● **Exercise prompt**: Reproduce every row below, substituting "button" for each occurrence of "icon" and leaving all other text unchanged. Omit the pictures from your answer.

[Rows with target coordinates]
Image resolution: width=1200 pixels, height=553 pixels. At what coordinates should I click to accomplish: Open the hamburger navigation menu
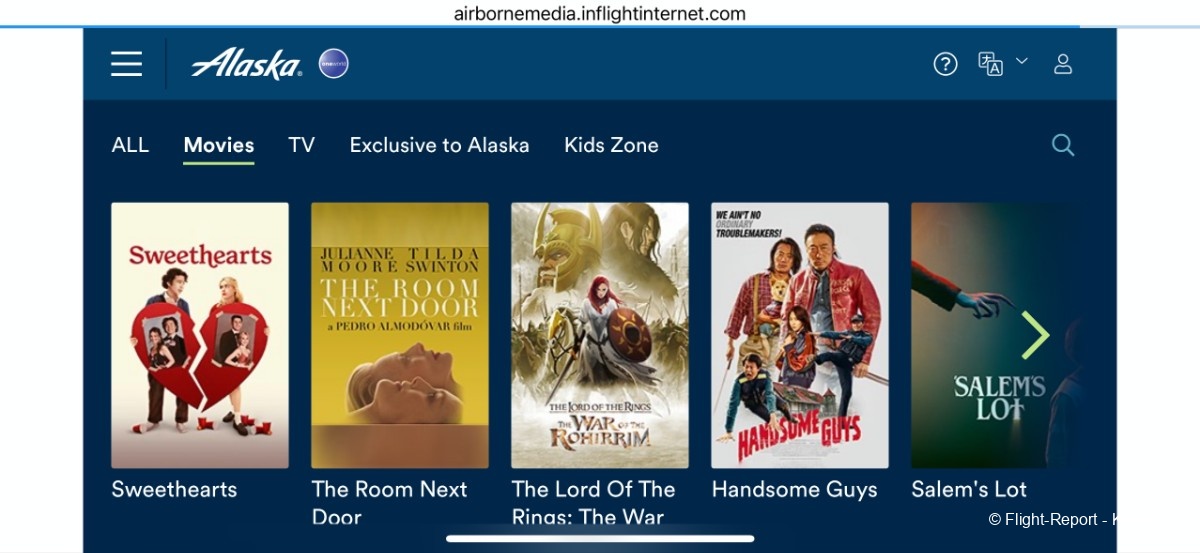(127, 64)
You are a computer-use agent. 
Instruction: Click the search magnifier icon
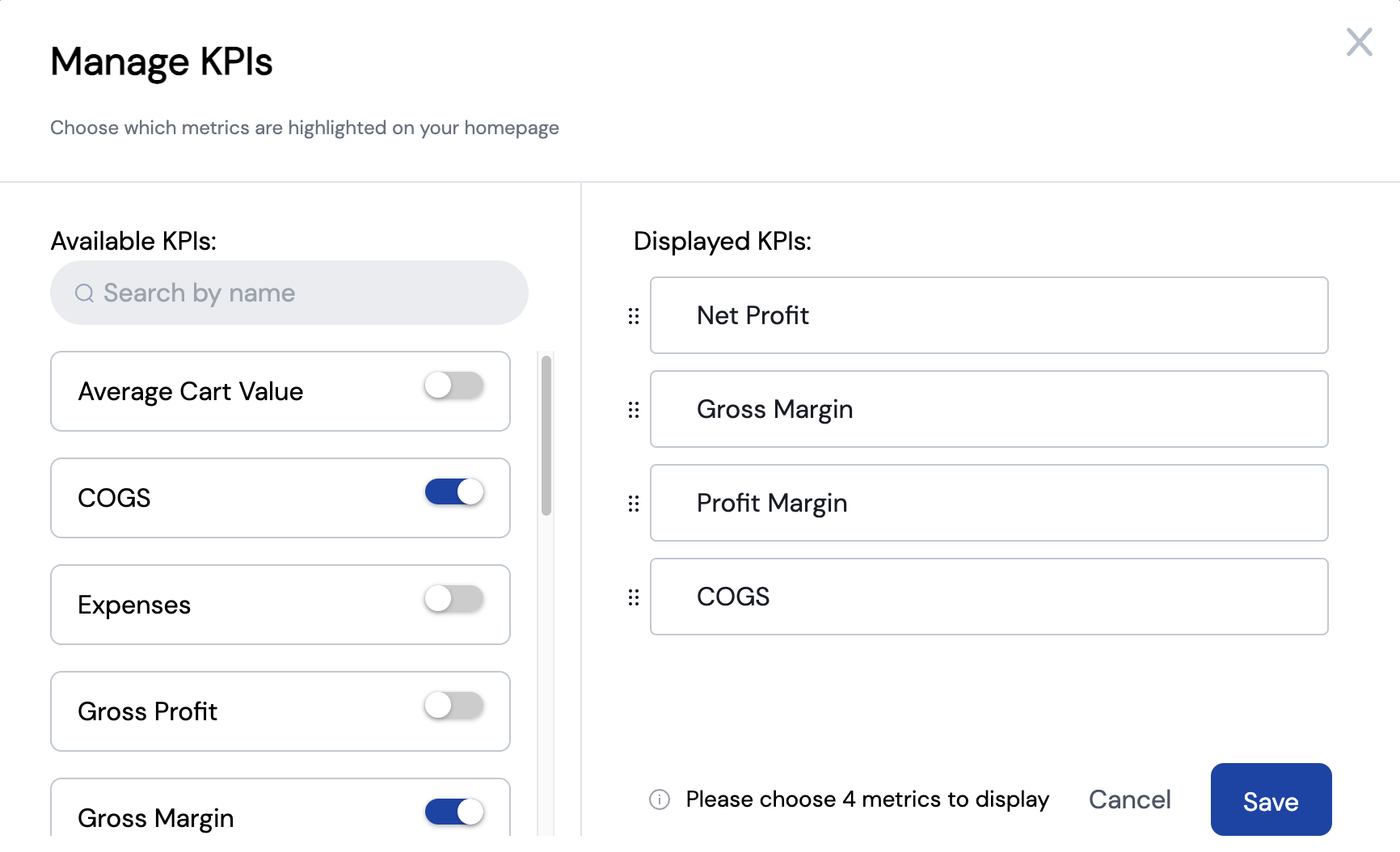coord(85,293)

● **Exercise output**:
Image resolution: width=1200 pixels, height=553 pixels. At what coordinates should I click to accomplish: Open the hamburger navigation menu
(127, 64)
You are a computer-use agent. 
Instruction: Click the search magnifier button
coord(85,293)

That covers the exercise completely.